One source, Diodorus Siculus, writing a couple of hundred years later, says that while Hamilcar was negotiating with the treacherous Vettoni, accompanied by only a few officers, he was ambushed. This went completely against the protocols of ancient warfare, because there was a truce during negotiations. But the Celtiberians were more chaotic barbarians than a unified army.
Hamilcar feared for Hannibal, who led a small scouting detachment also removed from the larger army. Hannibal would have been around nineteen, and his younger brother Hasdrubal was with him in this small force. According to the ancient sources, Hamilcar diverted attention from the small force with his sons during the ambush and sacrificed himself to save them.

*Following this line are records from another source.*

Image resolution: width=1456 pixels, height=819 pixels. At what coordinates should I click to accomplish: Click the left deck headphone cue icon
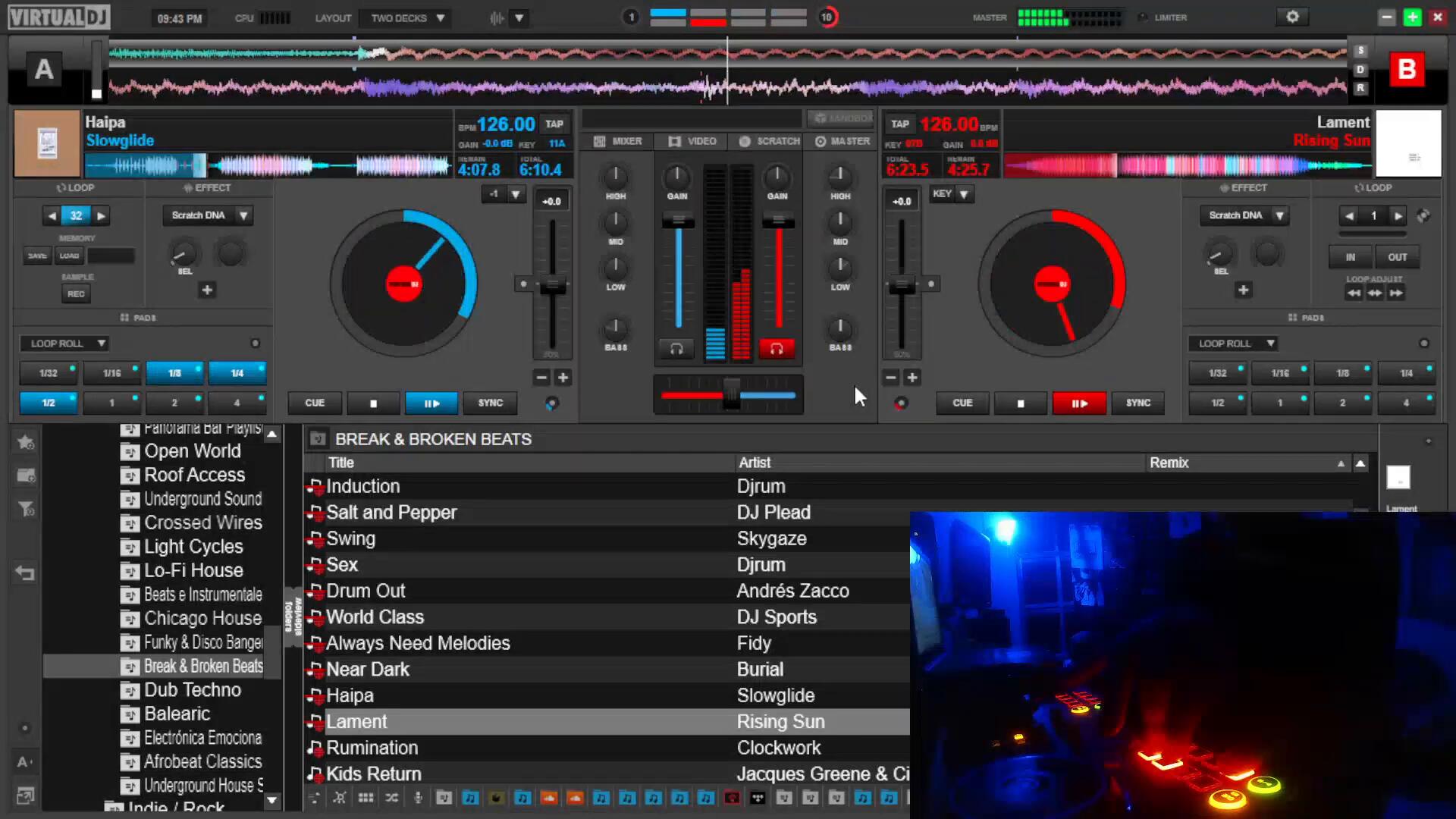pos(676,349)
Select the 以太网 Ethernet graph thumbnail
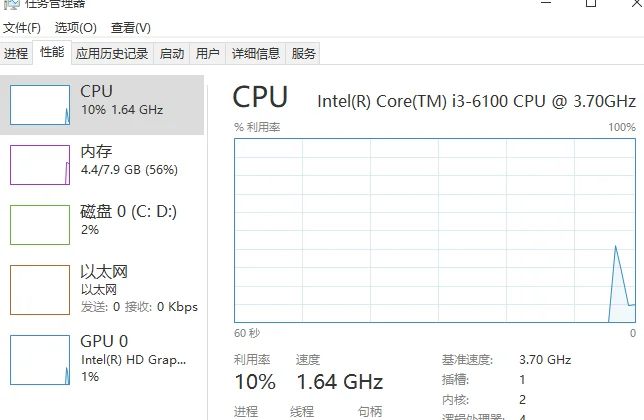The image size is (644, 420). [x=40, y=289]
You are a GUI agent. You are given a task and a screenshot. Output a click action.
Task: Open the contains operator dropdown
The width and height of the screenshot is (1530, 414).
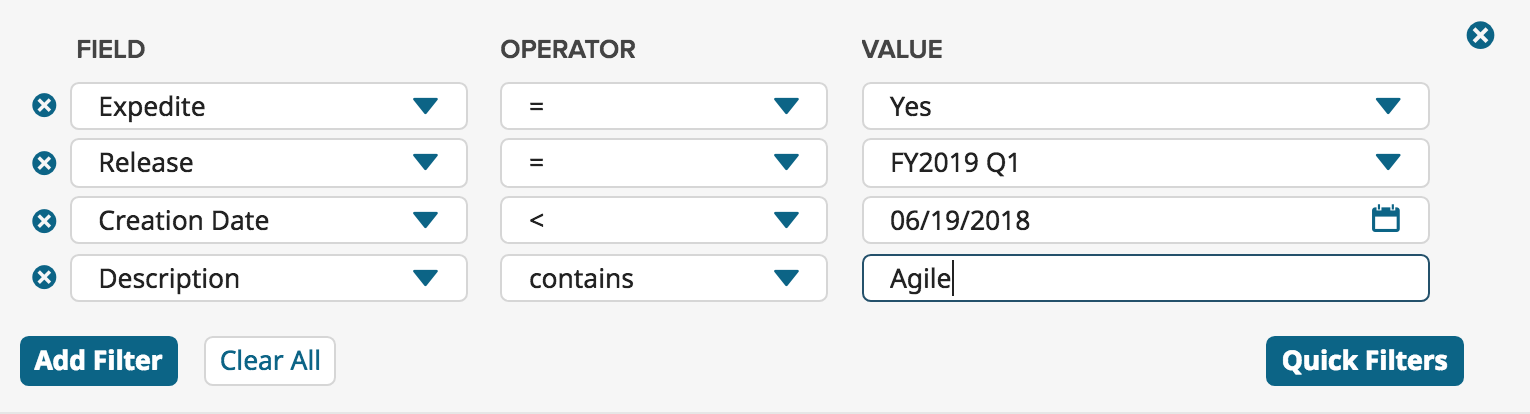click(664, 278)
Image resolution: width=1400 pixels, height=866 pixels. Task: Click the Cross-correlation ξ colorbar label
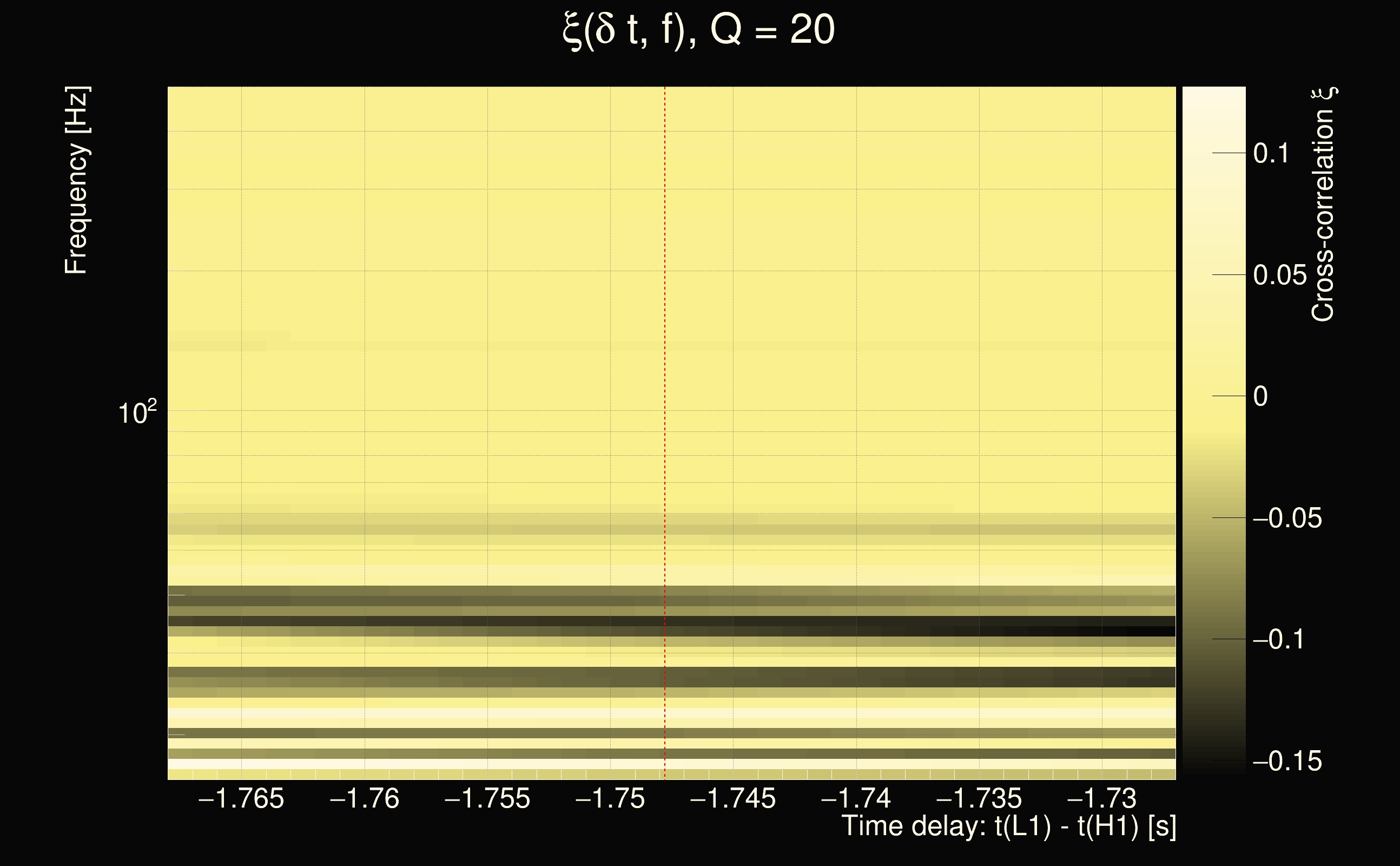pos(1323,205)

Diodorus has Hamilcar drowning in the Júcar River, probably wounded, but a terse account by Polybius has him surrounded and fighting the Vettoni down to his last man and then being killed himself. Finally, Cornelius Nepos, a Roman biographer who lived in the first century BCE, writes that Hamilcar engaged at first with the Vettoni but then drowned in the Tagus River.6 Taken all together, an ambush by the Vettoni seems likely, and Hamilcar, severely wounded, managed a partial escape only to drown. Furthermore, considering how good a soldier he was and a master tactician, sacrificing himself for his sons was in keeping with Hamilcar’s character.
Hannibal was now bereft of his father before he was twenty. But enough of his father’s will and experience had been imparted that Hannibal would have been prepared to lead, however premature the timing seemed. While Hannibal must have deeply mourned the loss of his father privately, he was by now every inch a warrior, and soldiers are supposed to be emotionally and psychologically steeled for sudden death in battle. Knowing that good decisions must be made despite personal loss, there is little time for sentiment, as soldiers are taught to put the deaths of their comrades behind them and move on. Hannibal already had years of dedicated military training at his father’s side, in which he had been prepared for leadership. He must have been ready to take his father’s mantle as well as carry out the life-changing promise he had made back in Carthage: the vow to hate Rome.